I agree that pretending you're safe because you don't use Chrome is stupid, but "you shouldn't be using any extensions at all" is misguided. Extensions can absolutely increase your security. A password manager means you can use more secure passwords. Extensions can also be used to block the shadier aspects of browsing that have been accepted as just the cost of doing business on the internet.
Good lord. A senior dev in an apparently well-respected security company specialising in security software fell for a phishing email?
What hope do the rest of us have?

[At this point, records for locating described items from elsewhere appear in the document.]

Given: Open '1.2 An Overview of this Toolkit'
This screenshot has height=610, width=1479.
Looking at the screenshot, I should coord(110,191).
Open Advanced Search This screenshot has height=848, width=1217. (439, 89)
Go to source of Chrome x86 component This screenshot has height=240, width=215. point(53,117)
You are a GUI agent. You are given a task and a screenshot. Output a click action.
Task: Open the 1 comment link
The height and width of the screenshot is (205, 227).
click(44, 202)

Especially our family, friends, and work colleagues?
OAuth phishing is extra nasty because, while most services have taken at least marginal steps toward making odd sign-ins visible(and even the ones that don't do it for security reasons sometimes make sign-in events and actions taken using the standard user interface relatively noisy), the fact that you can even delegate certain functions tends to be unknown entirely by standard users; and which ones you can delegate and which ones you in fact have delegated is usually really cryptic and poorly exposed(with occasional fun bugs where it's possible to hide grants from whatever dubiously adequate tool is supposed to display them).
I understand that what they were trying to do is hard; and remember that the "just give us your username and password and we'll totally only hijack your account for our one stated purpose, pinky swear" delegation model was abject trash; but you could be forgiven for thinking that OAuth grants were designed as an attacker persistence mechanism; given how well they do that job.
At work we lock it down: only specific administrative accounts can even authorize OAuth grants; both because phishing is way too easy and common and because the spirit of awful mobile OS permissions is alive and well and 'legitimate' applications demanding alarmingly broad permissions are everywhere; but I can only conclude that users in general are screwed; and it would probably be deeply alarming to know how many are merrily sailing along with "innocuous utility" granted "plunder everything" permissions in the background.
Ideally, you shouldn't be using any extensions at all or at least making sure those that you do use have very limited permissions (e.g., Manifest V3 adblockers).
I understand that what they were trying to do is hard; and remember that the "just give us your username and password and we'll totally only hijack your account for our one stated purpose, pinky swear" delegation model was abject trash; but you could be forgiven for thinking that OAuth grants were designed as an attacker persistence mechanism; given how well they do that job.
At work we lock it down: only specific administrative accounts can even authorize OAuth grants; both because phishing is way too easy and common and because the spirit of awful mobile OS permissions is alive and well and 'legitimate' applications demanding alarmingly broad permissions are everywhere; but I can only conclude that users in general are screwed; and it would probably be deeply alarming to know how many are merrily sailing along with "innocuous utility" granted "plunder everything" permissions in the background.